Even though the town is surrounded by mountains and is sinking into a riverbed somewhere below, it is hot here. Tropical, one could say.   The old road has been washed away by torrential rainfall several times, and even this road, paved and “new” is cracking and yawning in several places along the way.  I roll down my window get a better view of the first waterfall, and before I even see its streets, I can smell the town — and my childhood.

The memory is wet and fragrant, all sun-dappled green leaves and wet black earth. In contrast to the wind-beaten grit of sand and dirt blown dry and rough during summers in Nebraska, everything here is on the verge of molding. It’s a gentle, underlying hint of decay, like something rotting in the garden, but the beauty of what’s still living pushes  past this mossy atmosphere.

As we come out of the tree cover and pull into town, edging tires around gaps in the road that eat boulders like candy, the scent all but disappears. On rough roads cobbled and dry, the scent is replaced by arepas baking on the street and chicharrónes cooling on a table. These warm scents also have a place in my past, but it’s a place that feels like not-quite-home. That first whiff…the memory floods in once, and then the moment is gone, like  all the people I once knew that made this place feel like home.

A girl sits in the town plaza in San Francisco, Colombia.
A girl sits in the town plaza in San Francisco, Colombia.

But that scent, and the memories — the moldy smell of my abuelo’s blankets as he lay dying in his bed, or the  sweet, light hint of flowers blossoming out of sight — they put my in the past again in that moment, if only for a fleeting second.

A garden of memories

I think of my abuelita and her garden, the garden that took up half the home’s space INSIDE the walls of the home and was both backyard and living room; the garden that sprung up where the final wall of the house had crumbled away; the garden in the home  that missing a section of roof.
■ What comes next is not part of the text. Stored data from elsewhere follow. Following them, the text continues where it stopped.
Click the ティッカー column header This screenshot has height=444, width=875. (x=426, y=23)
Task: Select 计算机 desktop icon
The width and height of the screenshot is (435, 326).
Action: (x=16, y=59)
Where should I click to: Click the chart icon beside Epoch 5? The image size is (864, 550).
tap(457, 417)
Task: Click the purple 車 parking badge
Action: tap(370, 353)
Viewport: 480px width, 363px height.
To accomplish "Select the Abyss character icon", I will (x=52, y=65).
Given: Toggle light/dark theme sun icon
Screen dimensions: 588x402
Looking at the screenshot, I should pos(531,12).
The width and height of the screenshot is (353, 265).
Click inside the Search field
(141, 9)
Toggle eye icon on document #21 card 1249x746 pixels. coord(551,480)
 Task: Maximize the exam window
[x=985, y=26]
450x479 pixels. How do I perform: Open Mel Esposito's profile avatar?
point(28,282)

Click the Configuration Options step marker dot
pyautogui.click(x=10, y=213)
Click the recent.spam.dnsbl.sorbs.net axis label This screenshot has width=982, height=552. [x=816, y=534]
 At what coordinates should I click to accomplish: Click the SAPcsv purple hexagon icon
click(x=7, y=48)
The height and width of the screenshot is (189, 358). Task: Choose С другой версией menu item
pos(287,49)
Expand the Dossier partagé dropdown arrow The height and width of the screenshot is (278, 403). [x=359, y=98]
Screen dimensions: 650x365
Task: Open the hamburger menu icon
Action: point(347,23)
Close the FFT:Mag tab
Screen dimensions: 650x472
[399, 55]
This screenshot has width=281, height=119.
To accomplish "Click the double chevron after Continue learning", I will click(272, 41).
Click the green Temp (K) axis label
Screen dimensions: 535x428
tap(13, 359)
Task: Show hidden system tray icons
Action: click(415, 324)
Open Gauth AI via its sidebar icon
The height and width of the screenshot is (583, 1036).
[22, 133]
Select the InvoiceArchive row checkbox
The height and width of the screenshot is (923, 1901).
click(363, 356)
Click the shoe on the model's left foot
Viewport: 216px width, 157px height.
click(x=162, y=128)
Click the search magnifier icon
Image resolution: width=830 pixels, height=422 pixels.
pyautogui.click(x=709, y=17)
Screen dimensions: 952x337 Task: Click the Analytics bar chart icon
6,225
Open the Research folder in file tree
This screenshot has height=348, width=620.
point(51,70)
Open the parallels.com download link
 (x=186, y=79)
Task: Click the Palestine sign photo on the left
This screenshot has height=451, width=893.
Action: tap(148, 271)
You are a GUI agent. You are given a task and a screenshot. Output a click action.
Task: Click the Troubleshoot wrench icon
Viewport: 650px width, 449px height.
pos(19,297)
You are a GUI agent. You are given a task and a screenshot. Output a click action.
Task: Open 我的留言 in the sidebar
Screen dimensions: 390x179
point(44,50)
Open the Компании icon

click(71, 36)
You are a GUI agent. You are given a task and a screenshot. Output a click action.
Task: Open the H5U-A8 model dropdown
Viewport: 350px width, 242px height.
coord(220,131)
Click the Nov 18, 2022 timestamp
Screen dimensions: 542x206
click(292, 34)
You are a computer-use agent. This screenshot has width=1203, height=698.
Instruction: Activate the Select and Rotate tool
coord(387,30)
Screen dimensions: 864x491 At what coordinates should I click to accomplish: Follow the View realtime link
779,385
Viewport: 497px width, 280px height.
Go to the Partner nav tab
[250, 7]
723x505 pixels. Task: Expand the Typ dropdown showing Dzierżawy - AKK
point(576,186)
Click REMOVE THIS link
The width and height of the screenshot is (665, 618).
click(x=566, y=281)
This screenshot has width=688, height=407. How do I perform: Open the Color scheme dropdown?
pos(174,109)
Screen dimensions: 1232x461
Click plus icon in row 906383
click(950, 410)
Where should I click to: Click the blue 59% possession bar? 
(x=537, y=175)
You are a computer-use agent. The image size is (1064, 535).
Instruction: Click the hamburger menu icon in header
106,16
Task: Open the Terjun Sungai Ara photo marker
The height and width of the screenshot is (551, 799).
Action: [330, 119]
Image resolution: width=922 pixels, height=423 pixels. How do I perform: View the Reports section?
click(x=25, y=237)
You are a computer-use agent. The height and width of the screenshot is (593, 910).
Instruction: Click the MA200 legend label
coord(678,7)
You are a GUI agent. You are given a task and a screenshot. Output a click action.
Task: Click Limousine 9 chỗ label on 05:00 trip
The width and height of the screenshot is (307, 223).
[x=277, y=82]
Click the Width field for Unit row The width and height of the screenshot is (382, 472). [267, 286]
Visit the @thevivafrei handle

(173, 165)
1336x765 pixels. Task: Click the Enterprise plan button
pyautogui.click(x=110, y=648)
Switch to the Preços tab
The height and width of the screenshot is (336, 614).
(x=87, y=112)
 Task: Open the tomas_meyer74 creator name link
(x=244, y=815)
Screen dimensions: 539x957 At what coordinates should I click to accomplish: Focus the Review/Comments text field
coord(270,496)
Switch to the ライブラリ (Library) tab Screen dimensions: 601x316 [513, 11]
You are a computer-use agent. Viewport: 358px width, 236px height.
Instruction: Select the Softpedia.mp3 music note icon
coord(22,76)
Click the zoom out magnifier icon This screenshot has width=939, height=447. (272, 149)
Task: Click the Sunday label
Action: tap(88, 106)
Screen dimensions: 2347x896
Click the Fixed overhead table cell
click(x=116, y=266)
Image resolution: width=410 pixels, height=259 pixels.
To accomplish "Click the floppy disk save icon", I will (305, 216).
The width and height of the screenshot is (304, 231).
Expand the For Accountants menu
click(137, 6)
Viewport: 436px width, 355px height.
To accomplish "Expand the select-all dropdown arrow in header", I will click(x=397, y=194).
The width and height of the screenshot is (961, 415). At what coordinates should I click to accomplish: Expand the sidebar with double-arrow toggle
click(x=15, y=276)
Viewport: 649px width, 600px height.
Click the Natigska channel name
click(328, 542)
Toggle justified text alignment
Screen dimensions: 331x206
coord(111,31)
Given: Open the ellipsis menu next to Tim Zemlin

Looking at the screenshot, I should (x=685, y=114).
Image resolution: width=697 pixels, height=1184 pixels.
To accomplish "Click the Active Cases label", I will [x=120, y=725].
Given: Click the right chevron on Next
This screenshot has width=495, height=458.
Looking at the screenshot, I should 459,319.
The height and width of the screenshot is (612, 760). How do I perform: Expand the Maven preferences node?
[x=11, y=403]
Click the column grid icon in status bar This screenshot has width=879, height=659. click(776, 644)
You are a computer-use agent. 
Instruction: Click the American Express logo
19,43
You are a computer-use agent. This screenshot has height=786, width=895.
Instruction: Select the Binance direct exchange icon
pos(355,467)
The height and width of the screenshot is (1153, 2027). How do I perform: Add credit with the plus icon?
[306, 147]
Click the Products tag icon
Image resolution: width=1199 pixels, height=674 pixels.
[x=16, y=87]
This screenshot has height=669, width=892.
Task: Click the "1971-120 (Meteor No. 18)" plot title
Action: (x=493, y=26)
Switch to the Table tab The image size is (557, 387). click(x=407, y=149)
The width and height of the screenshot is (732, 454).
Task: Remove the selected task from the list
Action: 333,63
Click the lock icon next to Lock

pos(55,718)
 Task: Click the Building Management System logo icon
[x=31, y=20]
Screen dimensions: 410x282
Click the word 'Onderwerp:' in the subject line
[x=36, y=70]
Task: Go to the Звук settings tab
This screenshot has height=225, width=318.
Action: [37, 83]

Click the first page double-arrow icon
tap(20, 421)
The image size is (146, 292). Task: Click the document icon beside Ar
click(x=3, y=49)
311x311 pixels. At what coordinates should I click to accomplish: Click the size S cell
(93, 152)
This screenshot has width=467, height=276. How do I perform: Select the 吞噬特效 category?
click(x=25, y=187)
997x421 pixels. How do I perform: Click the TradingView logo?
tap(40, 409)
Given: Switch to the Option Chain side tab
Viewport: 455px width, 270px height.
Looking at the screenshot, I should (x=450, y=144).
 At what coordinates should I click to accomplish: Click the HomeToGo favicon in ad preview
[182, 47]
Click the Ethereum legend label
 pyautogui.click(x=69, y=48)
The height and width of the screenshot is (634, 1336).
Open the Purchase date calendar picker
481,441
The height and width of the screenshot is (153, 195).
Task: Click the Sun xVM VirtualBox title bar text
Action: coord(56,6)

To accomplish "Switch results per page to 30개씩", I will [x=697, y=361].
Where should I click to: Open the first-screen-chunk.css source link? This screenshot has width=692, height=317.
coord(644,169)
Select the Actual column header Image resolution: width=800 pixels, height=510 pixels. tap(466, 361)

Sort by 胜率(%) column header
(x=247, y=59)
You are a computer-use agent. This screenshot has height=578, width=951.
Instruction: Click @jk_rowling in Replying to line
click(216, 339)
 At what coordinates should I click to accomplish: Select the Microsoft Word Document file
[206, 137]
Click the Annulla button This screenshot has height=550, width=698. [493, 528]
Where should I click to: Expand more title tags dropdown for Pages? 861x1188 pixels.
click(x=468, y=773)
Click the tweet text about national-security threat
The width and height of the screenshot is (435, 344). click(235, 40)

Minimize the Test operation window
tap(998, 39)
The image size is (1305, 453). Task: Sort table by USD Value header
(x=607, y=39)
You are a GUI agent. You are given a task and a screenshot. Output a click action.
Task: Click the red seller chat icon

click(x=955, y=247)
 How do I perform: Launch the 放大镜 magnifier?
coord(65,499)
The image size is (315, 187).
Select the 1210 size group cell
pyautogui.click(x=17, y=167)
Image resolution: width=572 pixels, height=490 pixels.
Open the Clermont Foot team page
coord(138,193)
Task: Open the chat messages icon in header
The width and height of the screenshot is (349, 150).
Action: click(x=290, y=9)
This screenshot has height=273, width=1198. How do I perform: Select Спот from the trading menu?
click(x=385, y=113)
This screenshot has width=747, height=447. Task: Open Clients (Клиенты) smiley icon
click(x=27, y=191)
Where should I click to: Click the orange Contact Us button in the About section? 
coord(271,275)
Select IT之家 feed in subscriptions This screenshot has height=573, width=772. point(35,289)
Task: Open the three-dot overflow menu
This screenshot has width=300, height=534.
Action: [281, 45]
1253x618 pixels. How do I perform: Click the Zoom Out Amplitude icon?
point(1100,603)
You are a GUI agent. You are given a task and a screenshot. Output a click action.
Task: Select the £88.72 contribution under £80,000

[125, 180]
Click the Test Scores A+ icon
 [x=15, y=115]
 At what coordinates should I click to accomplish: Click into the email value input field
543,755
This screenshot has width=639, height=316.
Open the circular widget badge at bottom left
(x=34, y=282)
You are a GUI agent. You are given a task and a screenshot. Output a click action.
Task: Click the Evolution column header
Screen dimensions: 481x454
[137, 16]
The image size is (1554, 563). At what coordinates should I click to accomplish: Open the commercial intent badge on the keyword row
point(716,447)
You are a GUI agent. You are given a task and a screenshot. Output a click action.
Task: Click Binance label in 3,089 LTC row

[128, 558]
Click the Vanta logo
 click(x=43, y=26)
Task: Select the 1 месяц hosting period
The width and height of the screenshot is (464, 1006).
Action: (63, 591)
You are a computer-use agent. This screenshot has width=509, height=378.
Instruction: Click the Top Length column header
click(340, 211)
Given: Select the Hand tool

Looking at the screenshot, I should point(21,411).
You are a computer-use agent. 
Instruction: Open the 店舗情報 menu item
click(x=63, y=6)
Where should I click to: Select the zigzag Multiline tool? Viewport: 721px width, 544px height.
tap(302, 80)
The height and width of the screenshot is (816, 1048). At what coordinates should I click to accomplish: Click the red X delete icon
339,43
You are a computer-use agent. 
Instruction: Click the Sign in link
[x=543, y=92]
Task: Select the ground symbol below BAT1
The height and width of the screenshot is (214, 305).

I remember how the house always smelled like orange peels and roses, but after a heavy rain, it would take on the additional scent of ground coffee.

I used to tell my friends stories about the banana trees growing in my grandma’s house, stories too great for their their little  seven- and eight-year-old minds. A garden IN a house? A banana tree growing from the ground next to the kitchen? No way.

I didn’t need to embellish things because my adventures were always otherworldy. Nothing like abuelita’s house existed in Nebraska; there, there was nothing like Colombia and its charms.

It’s almost haunting how a place I visit every few years retains such visceral memories. Some of these are fainter than others, much like the once vivid decorative patterns etched into the limestone of cobbled streets. There were rose vines and arabesque mosaics blasted into the sidewalks outside the houses I played in in San Francisco, but now, it takes a special eye (and maybe a bit of imagination?) to see them.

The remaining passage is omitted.